Why Are Stablecoins So Popular?

We’ve already mentioned the principal benefit of stablecoins – the fact that they can remain stable. Often viewed as the sweet spot between fiat currency and crypto, stablecoins offer traders the best of both worlds: the versatility and decentralisation of cryptocurrency, with the stability and respect of fiat currencies.

It’s worth remembering that not all stablecoins are tied to fiat currencies. Some are tied to commodities such as precious metals or oil, as these assets are also generally stable in price.

Stablecoins Are ‘The Digital Dollar’
Many cryptocurrencies prefer to trade in stablecoins, because it’s often easier to exchange these assets into fiat currencies – at least in theory. On cryptocurrency exchanges, stablecoins such as Tether are often straightforwardly viewed as the virtual equivalent of their underlying asset. In the case of Tether (USDT), this is the dollar – hence its nickname, ‘the digital dollar’.

Are Stablecoins Too Good To Be True?

The excitement of crypto with the stability of fiat. With tantalising promises such as this, it’s no surprise that many people – including cryptocurrency traders – are suspicious of stablecoins. So, does this currency actually live up to its name?

Tether USDT
In terms of market capitalisation, Tether is the largest stablecoin in the world – and the fourth largest cryptocurrency. By trading volume, it’s actually the most widely used crypto, with a current 24-hour trading volume of more than $3,500,000,000.

But despite its staggering popularity, Tether is no stranger to scandal and criticism. Its owners, the Hong-Kong based company Tether Holdings Ltd, may have promised that 1 USDT would always be equal to $1 (with an additional reserve of $1 for every Tether token issued), but this has recently been proven untrue.

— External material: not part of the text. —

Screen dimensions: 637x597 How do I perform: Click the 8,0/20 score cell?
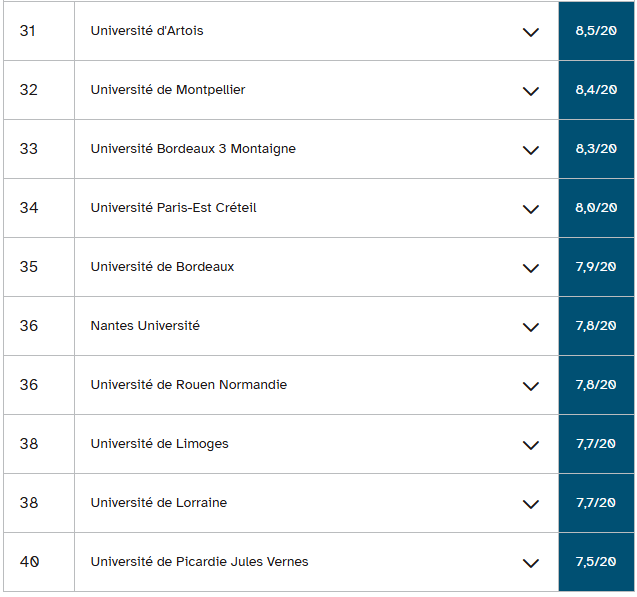pyautogui.click(x=596, y=208)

Ever since its launch in 2014, periodically huge increases in the number of Tether tokens in circulation have sparked concerns that Tether Holdings Ltd doesn’t have the financial reserves to back this, dollar by dollar.

And in 2019, it was conclusively revealed that these concerns were valid. Only 74% of Tether is actively backed by the US dollar, throwing its status as a supposed stablecoin into question.

Is Tether Still Considered A Stablecoin?
Yes – but this reputation would be shattered instantly if every Tether trader suddenly decided to exchange their virtual assets to fiat dollars. According to Tether Holdings Ltd, traders are currently allowed to exchange 1 USDT for $1, meaning they are theoretically able to convert the contents of their online wallets into ‘real’ money. But with the current reserves, this would only be possible for 74% of traders.

On exchange platforms, Tether is still viewed as ‘the digital dollar’. Its controversy has clearly not harmed its success. In fact, it’s sparked a host of new stablecoins, such as Gemini, USD Coin, and even one built on the existing Ethereum blockchain.

We hope this beginner’s guide to stablecoins has helped explain why this form of cryptocurrency remains so popular – and yet so controversial.